O partido islâmico Ennahda, que lidera a coalizão de governo, rejeitou nesta quinta-feira a proposta do premiê. "O primeiro-ministro não perguntou a opinião do partido", afirmou o vice-presidente da legenda, Abdelhamid Jelassi. "Nós achamos que a Tunísia precisa de um governo político", continuou. O partido pretende continuar negociando com outras agremiações a formação de uma aliança de governo.
Revolta popular
Cerca de mil pessoas se reuniram em frente ao hospital para onde o corpo de Chokri Belaid havia sido levado, nesta quarta-feira. O político oposicionista de esquerda foi morto a tiros no início daquela manhã, diante de sua casa.
O atirador, de identidade ainda desconhecida, literalmente o executou com cinco tiros na cabeça e no peito. A população está chocada e revoltada e mostrou sua revolta em alto e bom tom. "Somos todos tunisianos. Seja de direita, seja de esquerda, não importa. A Tunísia não é assim. Não dá para entender como algo assim pode acontecer em nosso país", gritou uma manifestante, com voz embargada. Foi a primeira vez desde a década de 50 que um político é baleado na Tunísia.
Na noite anterior ao seu assassinato, Belaid advertira, num programa de entrevistas na televisão, sobre assassinatos políticos. Ele mesmo havia recebido várias ameaças. Muitos políticos da oposição e representantes da sociedade civil foram protestar diante do hospital, assim como estudantes e universitários.
Ataque contra a revolução
Iyed Dahmani, deputado do partido de centro-esquerda Al Joumhouri, responsabilizou indiretamente o governo de coalizão, liderado pelo partido Ennahda, pelo assassinato. Dahmani disse que houve um atentado contra a revolução. "Responsáveis são aqueles que há meses vêm ignorando a violência política. Cada vez que avisávamos, eles diziam 'estes são nossos filhos, temos que dialogar com eles'. Hoje vemos que esse diálogo com os islamistas e os extremistas leva a assassinatos políticos."
Um cortejo fúnebre começou no hospital e atravessou o centro da cidade. Durante a tarde, milhares de pessoas se reuniram em frente ao Ministério do Interior em Túnis. "Pão e água, mas Ennahda não", gritaram os manifestantes, se referindo aos slogans da revolução, há dois anos. Eles exigiam a renúncia do governo e a convocação de uma greve geral, além de acusar os islamistas de serem culpados pelo assassinato.
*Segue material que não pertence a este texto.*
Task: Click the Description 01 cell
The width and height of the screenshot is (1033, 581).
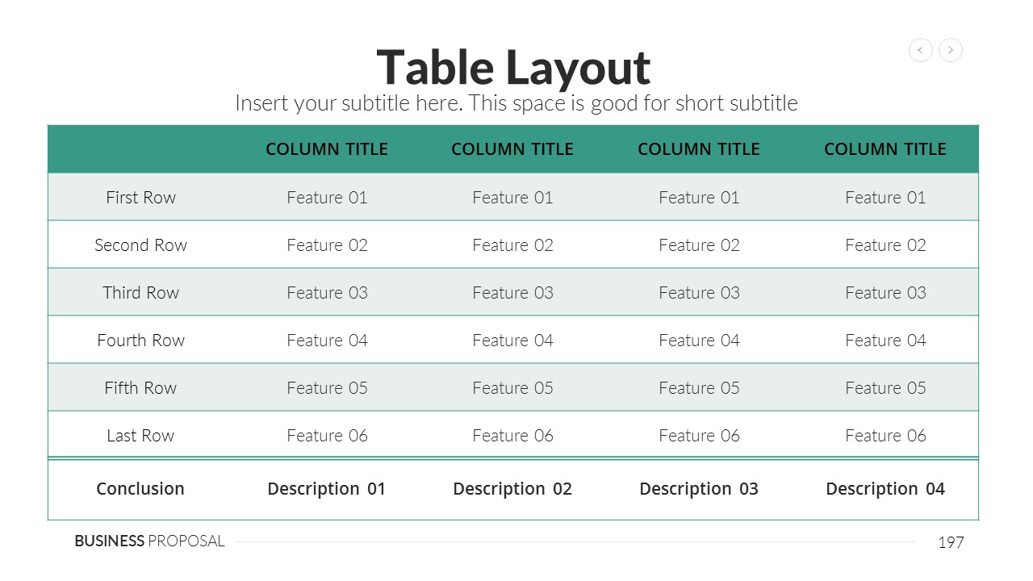Action: 327,489
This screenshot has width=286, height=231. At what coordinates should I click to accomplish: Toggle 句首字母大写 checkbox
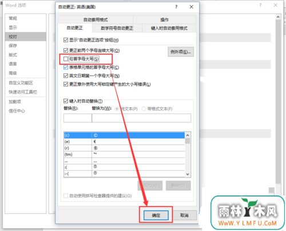[x=66, y=59]
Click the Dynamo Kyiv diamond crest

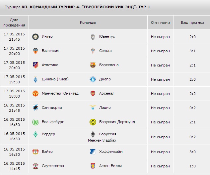pyautogui.click(x=35, y=79)
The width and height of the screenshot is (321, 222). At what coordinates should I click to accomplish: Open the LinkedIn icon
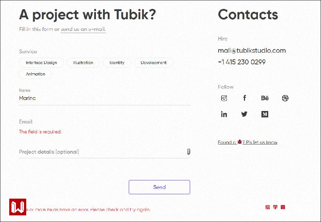[x=224, y=114]
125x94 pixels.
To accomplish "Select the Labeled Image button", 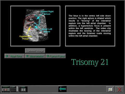I will pyautogui.click(x=35, y=51).
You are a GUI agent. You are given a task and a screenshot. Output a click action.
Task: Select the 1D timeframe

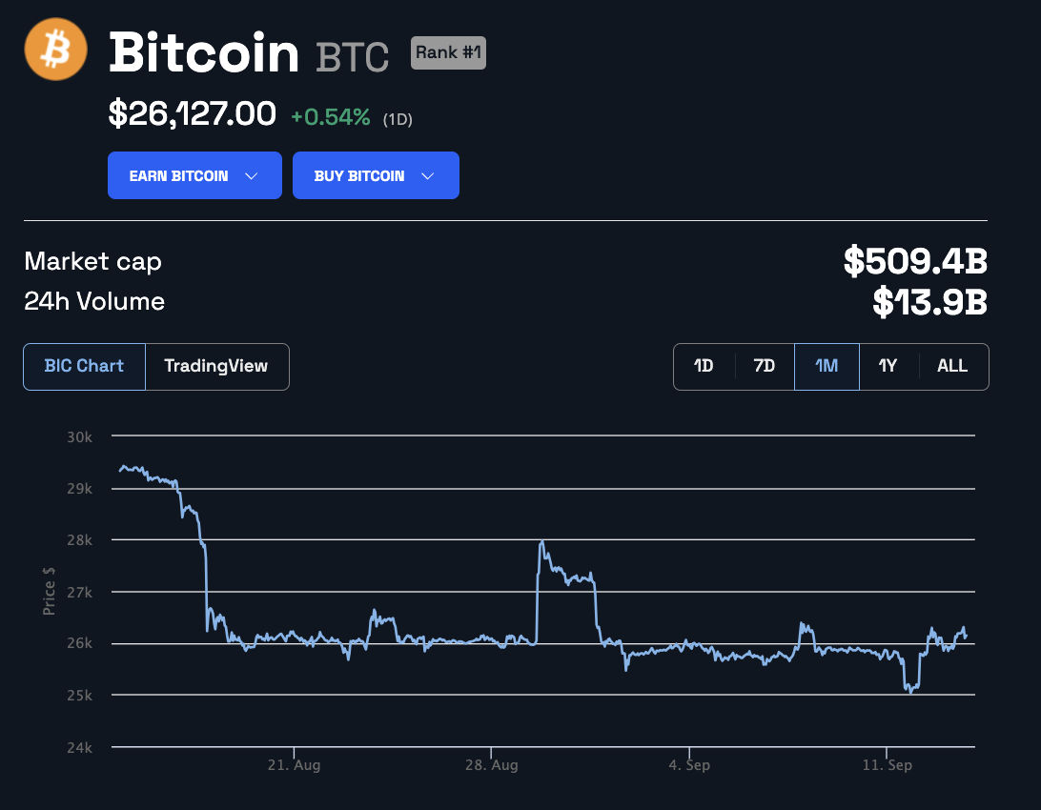(x=704, y=366)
Entre os manifestantes estava Mohamed, que votou no Ennahda nas eleições de outubro de 2011. "Votamos neles porque pensávamos que eles eram fiéis a Deus. Mas eles logo esqueceram a religião, ao invés disso, só estão interessados em seus cargos. Deus proteja nosso país", disse.
"Um homem do povo"
Belaid era um dos mais ferozes críticos da coalizão governista liderada pelo Ennahda. O comunista convicto, crescido num bairro pobre da capital, alertava para os perigos de uma nova ditadura. O político, de 48 anos, fundou ano passado, junto com outros partidos de oposição, a aliança partidária de esquerda Front Populaire, a terceira força política na Tunísia, de acordo com pesquisas.
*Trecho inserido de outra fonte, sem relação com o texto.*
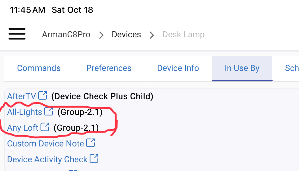Select the Device Info tab
Viewport: 299px width, 171px height.
178,68
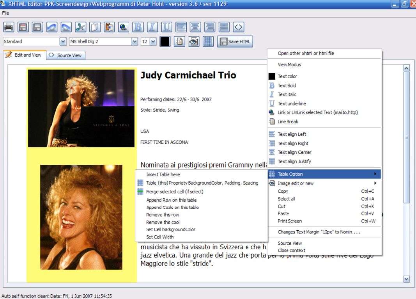Click the Cut scissors toolbar icon

(x=80, y=27)
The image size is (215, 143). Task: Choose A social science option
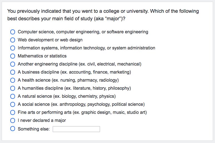tap(13, 104)
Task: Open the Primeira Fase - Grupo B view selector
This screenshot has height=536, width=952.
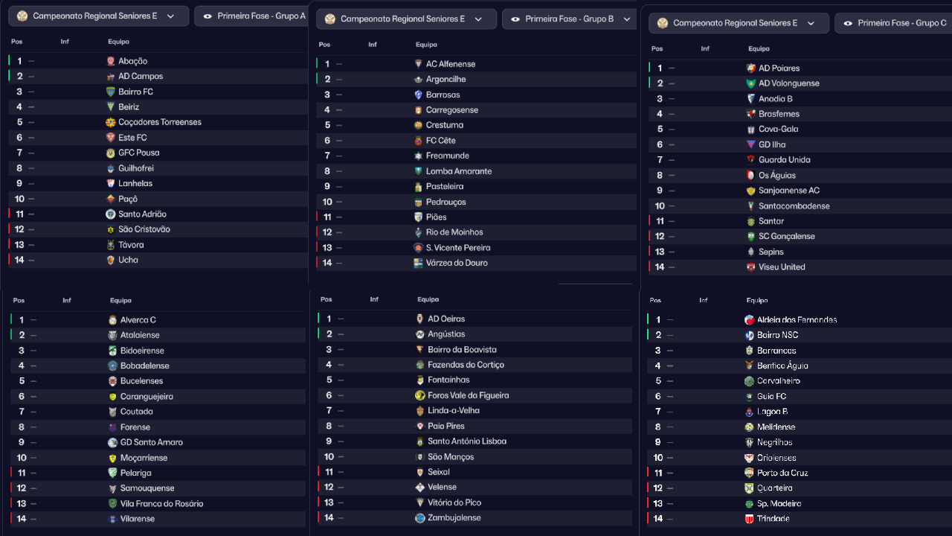Action: pyautogui.click(x=569, y=19)
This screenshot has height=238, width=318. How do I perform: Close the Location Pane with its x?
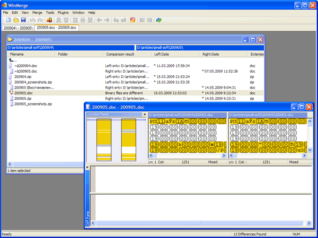click(144, 114)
O professor universitário Mohammed Souissi conhece Belaid desde os tempos de universitário. Ele ainda tenta entender o que aconteceu. "Ennahda e os salafistas o escolheram como alvo", afirmou, acrescentando que Belaid era um homem do povo, um político corajoso, temido pelos salafistas. "Belaid era alguém que inspirava a pensar, e isso é coisa de que a Tunísia precisa. Agora, o país acorda."
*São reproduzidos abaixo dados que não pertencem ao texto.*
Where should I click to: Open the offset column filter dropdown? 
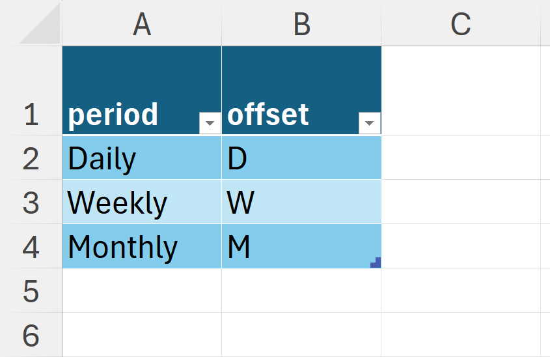(x=369, y=122)
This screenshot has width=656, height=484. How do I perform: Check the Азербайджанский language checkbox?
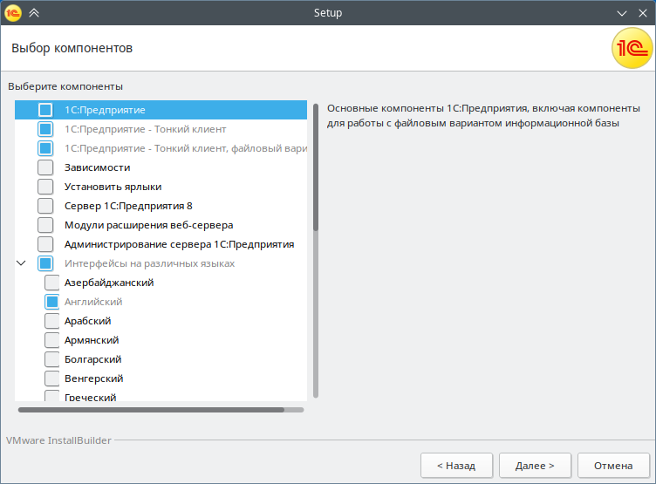tap(52, 283)
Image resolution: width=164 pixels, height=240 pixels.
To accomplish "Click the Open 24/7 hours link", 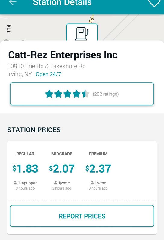I will pyautogui.click(x=48, y=74).
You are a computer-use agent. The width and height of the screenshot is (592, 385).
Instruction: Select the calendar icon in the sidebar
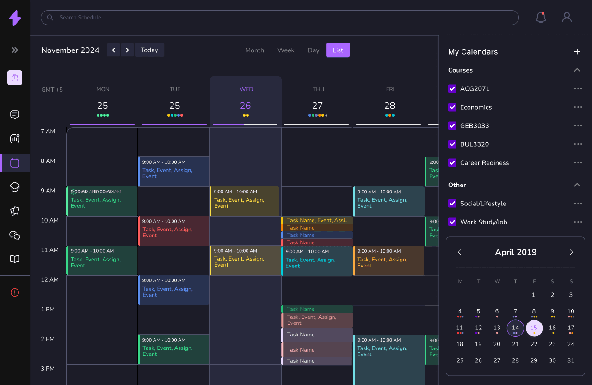pyautogui.click(x=15, y=162)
Souissi espera que o assassinato de Belaid venha a unir a sociedade tunisina, apesar de todas as diferenças políticas, e que as forças democráticas venham a lutar juntas por um Estado democrático.
Durante a tarde, a polícia desfez de forma violenta a manifestação em frente ao Ministério do Interior, que havia transcorrido de forma pacífica. Os policiais usaram cassetetes e gás lacrimogêneo contra a multidão. Até a noite ainda havia confrontos no centro de Túnis. Em outras regiões do país também ocorreram manifestações, escritórios do Ennahda foram atacados em várias cidades. Os partidos de oposição, por sua vez, suspenderam seus trabalhos na Assembleia Constituinte e convocaram uma greve geral para a sexta-feira, dia do enterro de Belaid.